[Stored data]
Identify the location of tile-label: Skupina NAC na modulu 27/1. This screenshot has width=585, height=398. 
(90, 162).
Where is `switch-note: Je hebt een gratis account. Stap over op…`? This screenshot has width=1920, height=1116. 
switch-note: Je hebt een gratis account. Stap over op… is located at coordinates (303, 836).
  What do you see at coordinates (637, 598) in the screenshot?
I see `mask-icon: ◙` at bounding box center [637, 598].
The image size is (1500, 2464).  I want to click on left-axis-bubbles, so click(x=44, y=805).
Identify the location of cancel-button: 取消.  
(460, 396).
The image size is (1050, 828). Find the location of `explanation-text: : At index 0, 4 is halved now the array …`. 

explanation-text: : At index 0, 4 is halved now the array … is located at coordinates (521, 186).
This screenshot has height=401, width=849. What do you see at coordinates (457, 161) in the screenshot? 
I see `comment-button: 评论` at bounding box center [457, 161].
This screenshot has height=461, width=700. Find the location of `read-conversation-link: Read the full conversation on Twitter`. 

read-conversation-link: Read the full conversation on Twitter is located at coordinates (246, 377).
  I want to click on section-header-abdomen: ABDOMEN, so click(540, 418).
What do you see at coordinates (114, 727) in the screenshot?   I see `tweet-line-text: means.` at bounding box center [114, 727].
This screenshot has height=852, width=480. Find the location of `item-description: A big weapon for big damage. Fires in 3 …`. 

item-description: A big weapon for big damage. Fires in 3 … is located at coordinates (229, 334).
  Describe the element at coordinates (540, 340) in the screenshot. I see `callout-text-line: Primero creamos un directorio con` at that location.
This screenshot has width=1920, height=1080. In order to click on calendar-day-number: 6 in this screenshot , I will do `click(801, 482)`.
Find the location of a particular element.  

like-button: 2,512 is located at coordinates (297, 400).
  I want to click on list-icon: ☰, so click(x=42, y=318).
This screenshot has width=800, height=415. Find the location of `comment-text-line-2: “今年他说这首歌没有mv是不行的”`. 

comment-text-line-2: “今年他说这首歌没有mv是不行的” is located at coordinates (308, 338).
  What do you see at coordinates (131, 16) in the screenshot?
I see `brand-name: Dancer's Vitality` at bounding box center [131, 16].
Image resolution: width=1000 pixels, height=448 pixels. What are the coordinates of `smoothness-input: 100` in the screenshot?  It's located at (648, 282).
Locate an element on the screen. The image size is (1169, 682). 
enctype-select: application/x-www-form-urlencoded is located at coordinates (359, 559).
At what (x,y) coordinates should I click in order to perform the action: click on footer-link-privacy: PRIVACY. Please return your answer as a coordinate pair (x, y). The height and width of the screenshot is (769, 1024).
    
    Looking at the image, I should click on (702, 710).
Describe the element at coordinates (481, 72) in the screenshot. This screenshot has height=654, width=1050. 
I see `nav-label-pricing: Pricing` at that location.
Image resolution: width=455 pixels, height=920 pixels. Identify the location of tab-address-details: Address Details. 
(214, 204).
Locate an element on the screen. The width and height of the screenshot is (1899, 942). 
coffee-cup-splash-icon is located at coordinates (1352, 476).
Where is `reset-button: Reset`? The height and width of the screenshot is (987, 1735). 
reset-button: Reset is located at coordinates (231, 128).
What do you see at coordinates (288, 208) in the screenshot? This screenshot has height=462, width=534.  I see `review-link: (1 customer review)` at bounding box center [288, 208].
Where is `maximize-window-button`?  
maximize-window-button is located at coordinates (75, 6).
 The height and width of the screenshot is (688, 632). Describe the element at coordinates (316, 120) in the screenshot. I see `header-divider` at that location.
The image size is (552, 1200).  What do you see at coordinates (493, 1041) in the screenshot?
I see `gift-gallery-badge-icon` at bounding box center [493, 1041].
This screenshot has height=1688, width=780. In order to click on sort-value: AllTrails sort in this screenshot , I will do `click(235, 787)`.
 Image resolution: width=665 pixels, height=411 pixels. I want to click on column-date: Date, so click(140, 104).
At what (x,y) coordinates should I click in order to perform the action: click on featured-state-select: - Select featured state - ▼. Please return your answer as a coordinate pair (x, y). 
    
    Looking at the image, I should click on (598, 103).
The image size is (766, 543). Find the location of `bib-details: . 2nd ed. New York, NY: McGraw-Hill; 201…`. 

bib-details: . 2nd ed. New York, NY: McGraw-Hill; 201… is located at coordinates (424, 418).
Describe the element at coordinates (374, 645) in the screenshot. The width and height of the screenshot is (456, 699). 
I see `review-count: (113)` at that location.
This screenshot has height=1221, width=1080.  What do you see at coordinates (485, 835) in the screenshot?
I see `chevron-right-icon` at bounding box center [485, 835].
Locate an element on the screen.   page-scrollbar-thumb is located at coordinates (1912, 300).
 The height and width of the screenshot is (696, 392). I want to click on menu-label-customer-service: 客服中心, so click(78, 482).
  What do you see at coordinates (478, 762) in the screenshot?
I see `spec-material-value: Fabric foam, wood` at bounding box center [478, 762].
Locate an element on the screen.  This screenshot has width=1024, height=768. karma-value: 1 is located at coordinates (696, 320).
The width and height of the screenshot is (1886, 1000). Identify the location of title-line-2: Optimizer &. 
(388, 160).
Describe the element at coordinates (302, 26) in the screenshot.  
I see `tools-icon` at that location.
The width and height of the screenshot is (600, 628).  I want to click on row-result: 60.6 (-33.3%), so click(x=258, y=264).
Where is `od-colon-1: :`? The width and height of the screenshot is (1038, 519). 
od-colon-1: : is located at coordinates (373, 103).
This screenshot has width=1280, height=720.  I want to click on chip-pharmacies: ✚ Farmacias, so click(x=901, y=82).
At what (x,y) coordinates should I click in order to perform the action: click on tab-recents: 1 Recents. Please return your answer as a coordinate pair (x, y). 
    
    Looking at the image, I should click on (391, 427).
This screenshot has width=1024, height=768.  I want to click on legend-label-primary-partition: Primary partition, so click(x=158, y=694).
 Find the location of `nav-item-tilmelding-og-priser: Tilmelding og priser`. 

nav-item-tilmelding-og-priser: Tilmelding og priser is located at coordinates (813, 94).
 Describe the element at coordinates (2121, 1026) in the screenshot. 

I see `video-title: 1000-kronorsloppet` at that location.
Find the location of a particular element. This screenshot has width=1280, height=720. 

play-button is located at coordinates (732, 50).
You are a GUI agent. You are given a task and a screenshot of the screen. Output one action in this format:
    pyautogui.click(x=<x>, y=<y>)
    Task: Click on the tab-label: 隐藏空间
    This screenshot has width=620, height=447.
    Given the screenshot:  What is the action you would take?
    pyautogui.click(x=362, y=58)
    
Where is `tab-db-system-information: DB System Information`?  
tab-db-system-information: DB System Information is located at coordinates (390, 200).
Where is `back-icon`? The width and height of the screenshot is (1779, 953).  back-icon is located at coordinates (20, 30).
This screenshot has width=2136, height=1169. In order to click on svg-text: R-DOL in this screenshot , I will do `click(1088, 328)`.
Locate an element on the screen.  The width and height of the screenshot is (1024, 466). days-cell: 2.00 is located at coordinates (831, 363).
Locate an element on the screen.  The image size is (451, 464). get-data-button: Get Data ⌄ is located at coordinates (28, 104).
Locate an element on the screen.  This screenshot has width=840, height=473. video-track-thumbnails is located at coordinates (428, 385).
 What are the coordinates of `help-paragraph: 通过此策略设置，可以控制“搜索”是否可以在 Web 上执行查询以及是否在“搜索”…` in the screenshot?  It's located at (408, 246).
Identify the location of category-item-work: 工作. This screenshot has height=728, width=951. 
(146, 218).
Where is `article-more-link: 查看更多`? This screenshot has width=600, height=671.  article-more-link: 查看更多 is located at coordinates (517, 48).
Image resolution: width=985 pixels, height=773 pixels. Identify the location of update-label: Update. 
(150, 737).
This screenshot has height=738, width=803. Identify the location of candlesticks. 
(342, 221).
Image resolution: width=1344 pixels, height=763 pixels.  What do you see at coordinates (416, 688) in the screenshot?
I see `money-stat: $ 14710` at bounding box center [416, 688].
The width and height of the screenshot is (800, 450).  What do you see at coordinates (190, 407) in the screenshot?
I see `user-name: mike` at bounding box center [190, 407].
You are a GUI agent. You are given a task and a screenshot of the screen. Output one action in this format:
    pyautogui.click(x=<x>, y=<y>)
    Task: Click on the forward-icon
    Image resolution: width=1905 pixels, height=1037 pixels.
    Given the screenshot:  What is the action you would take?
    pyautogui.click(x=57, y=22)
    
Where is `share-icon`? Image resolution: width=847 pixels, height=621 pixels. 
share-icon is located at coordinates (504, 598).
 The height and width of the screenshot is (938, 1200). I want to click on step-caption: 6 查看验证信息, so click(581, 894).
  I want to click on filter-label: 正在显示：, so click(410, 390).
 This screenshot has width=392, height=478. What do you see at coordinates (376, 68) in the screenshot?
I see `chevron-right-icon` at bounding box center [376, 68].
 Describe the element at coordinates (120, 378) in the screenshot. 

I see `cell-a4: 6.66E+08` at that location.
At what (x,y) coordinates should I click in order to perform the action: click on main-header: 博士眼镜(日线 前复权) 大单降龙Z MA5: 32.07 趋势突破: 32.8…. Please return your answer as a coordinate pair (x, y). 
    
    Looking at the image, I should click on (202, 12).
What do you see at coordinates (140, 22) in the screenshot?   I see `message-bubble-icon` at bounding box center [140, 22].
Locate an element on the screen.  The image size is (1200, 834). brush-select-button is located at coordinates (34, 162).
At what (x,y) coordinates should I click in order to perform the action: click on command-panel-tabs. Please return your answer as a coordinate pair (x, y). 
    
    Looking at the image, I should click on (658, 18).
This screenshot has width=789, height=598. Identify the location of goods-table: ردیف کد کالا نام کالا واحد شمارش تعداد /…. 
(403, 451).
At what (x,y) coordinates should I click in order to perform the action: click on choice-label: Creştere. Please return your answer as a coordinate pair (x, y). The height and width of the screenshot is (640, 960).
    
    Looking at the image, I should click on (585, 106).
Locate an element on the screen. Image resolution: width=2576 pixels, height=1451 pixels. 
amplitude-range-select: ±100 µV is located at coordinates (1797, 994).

# Aim of the task
Put the lines of the entries into a JSON list of strings, one string per line and no blank lines, beginning with the line containing "The width and height of the screenshot is (1886, 1000)." and continuing through the line containing "The width and height of the screenshot is (600, 628).".

# Response area
[
  "The width and height of the screenshot is (1886, 1000). Identify the location of title-line-2: Optimizer &. ",
  "(388, 160).",
  "Describe the element at coordinates (302, 26) in the screenshot.  ",
  "I see `tools-icon` at that location.",
  "The width and height of the screenshot is (600, 628).  I want to click on row-result: 60.6 (-33.3%), so click(x=258, y=264)."
]